The tree can be generated by a variety of methods, and you can modify some of the parameters to test various strategies of language classification. The pictures can be saved in different graphic formats and used for presentation or any other purposes.
This option displays the full description for the selected database, including: (a) the complete list of primary and secondary bibliographical sources for the included languages, including brief descriptions of all titles; (b) general notes on said languages, e. g. sociolinguistic information, degree of reliability of sources, notes on grammatical and lexical peculiarities of the languages that may be relevant for the compilation of the lists, etc.; (c) details on the transcription system that was used in the original data sources and its differences from the UTS (Unified Transcription System) transliteration.
This option, when checked, uses a set of different color markers to highlight groups of phonetically similar words in different languages with the same Swadesh meaning.
Phonetic similarity between two different forms is defined in the GLD as a situation in which the aligned consonants of the compared forms (usually the first two) are deemed «similar» to each other. In order for two consonants to be «similar», they have to belong to the same «consonantal class», i.e. a group of sounds that share the same place and a similar manner of articulation. The current grouping of sounds into sound classes can be found here.

▶ _Raw records_
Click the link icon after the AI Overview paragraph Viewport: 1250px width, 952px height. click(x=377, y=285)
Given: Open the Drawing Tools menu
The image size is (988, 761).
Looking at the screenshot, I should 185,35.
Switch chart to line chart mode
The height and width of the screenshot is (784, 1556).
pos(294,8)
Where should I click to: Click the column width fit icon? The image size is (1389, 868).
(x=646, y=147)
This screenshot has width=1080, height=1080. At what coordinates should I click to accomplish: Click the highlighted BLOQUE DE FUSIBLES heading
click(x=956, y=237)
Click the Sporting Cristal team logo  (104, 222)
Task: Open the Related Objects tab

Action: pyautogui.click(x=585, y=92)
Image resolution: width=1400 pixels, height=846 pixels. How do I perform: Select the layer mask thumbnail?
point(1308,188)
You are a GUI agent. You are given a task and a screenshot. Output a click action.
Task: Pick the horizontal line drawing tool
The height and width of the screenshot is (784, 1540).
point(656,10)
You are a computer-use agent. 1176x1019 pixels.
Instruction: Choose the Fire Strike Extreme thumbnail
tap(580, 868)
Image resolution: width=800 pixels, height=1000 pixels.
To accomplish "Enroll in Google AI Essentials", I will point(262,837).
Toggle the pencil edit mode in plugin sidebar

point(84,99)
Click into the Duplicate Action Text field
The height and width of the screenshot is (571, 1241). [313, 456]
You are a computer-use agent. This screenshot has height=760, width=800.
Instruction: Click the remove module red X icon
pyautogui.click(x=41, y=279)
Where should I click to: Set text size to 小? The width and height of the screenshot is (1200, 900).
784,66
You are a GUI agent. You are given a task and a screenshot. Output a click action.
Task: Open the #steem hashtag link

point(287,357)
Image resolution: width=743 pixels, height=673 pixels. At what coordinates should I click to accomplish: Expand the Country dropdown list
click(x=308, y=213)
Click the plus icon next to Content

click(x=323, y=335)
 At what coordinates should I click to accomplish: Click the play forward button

▶ _Complete the following_
1. Name the kinds of general notes on the languages that the excerpt gives as examples.
2. According to the excerpt, what must a group of sounds share to form a consonantal class?
3. Print the stretch of the excerpt from "This option displays" through "Transcription System) transliteration.".
The listing comes from a different source than the excerpt.

▶ _Answer set_
1.
- Sociolinguistic information
- Degree of reliability of sources
- Notes on grammatical and lexical peculiarities of the languages that may be relevant for the compilation of the lists

2. The same place and a similar manner of articulation.

3.
This option displays the full description for the selected database, including: (a) the complete list of primary and secondary bibliographical sources for the included languages, including brief descriptions of all titles; (b) general notes on said languages, e. g. sociolinguistic information, degree of reliability of sources, notes on grammatical and lexical peculiarities of the languages that may be relevant for the compilation of the lists, etc.; (c) details on the transcription system that was used in the original data sources and its differences from the UTS (Unified Transcription System) transliteration.